I think it’s really easy to get lost in, “more, I need more, I want more.” Whatever the “more” is—more fans, or more money, or more acclaim—it’s just a losing game, really. That’s another line to walk, of being ambitious but also regularly checking yourself.
To what extent do you feel like these would be considerations if you were making music only to make music, not with fans and money in the equation?
It would be a lot different, but now, more than ever, it seems hard to separate them, to pull them apart. The making music and the numbers, it just seems like, as an independent artist, all these things are so. if you’re not talking about them, it seems like you are talking about them at the same time. It’s hard to ignore.
How have you managed to make a living from your creativity?
Honestly, Red Bull. It sucks that they don’t have their music division anymore, because they definitely kept me going for a long time. It’s just big brands, big companies sponsoring big festivals and having the ability to give you one big paycheck that will help float a whole tour. There’s not a lot of money in just making music, so writing for other people, understanding that residuals are important, that’s helped. But it’s tough. I think about that all the time, and if I think about it too much, then that gets in the way of being creative. I try not to dwell on it too much and just take one project at a time, but it’s tricky to balance.
You’re saying it takes a lot of work to be a career musician. Is there ever a day off, or a day away from creativity, in your creative process? What does that look like?
I have a lot of trouble taking days off, and it’s not to say that I don’t do nothing for a lot of days of the year. I’m not working all the time, but I’m always thinking about, what are the possibilities, what could I be doing? It seems like that applies to everything and everybody. Music might be unique in that you used to be able to make money and now you don’t, but it seems like…everybody’s struggling with this question right now.
What exactly does your day-to-day look like? Can you walk me through your creative process?
I have tons of lists that I make of songs that I like, songs that I want to learn, songs that I want to sample. But honestly, I don’t make music for stretches of weeks at a time. And then, it’ll all come very fast, and it’s hard for me to remember that all those lists and all of the thinking, that’s work, too. A lot of my creative process is thinking and then forcing myself to act, even if that’s writing something down or recording something small. That’s all part of the process.
I think a lot about being creative, but I can be quite cautious about it, which is ridiculous and something I’m trying to be more flexible about. Working with other people helps break me out of the habit of thinking too much about what I’m going to do or what I want to do, rather than just doing it.
That’s a really nice note to wind down on, but if there’s anything you still want to say about the nature of creativity, or anything more you want to say to any of the questions I asked but didn’t get to say when I originally asked them, please go ahead.

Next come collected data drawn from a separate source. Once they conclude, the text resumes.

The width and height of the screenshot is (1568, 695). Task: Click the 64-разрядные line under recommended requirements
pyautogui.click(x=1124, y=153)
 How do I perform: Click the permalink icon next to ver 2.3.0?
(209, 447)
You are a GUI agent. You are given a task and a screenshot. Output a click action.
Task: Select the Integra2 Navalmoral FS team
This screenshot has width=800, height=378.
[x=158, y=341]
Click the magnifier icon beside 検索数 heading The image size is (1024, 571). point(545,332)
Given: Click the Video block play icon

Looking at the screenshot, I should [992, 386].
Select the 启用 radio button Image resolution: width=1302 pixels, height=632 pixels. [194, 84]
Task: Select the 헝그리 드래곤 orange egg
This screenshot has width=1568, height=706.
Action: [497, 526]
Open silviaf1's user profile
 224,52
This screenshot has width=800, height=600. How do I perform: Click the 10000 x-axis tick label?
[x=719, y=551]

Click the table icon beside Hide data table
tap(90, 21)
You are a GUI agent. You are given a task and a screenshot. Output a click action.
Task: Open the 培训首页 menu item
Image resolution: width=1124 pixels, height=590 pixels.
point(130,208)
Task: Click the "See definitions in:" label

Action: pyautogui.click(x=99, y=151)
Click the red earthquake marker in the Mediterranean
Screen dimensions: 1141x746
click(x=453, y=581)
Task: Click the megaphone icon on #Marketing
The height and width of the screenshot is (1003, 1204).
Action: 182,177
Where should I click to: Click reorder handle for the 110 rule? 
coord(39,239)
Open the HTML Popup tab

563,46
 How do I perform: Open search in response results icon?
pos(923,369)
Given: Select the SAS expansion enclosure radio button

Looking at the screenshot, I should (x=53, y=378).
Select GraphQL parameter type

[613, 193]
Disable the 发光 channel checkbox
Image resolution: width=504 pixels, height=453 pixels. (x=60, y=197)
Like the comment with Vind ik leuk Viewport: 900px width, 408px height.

I think we’ve all been forced into this idea of, our time is so valuable, and it is valuable, but thinking of it that way is the antithesis to creativity, to just letting your mind wander, letting things happen, letting things come out, just letting your creativity flow. I’m fighting to let myself just go, because everything seems so accounted for. I think that sounded more negative than I wanted it to, but finding time to just really not think about much is something I’m always grappling with in my creative process.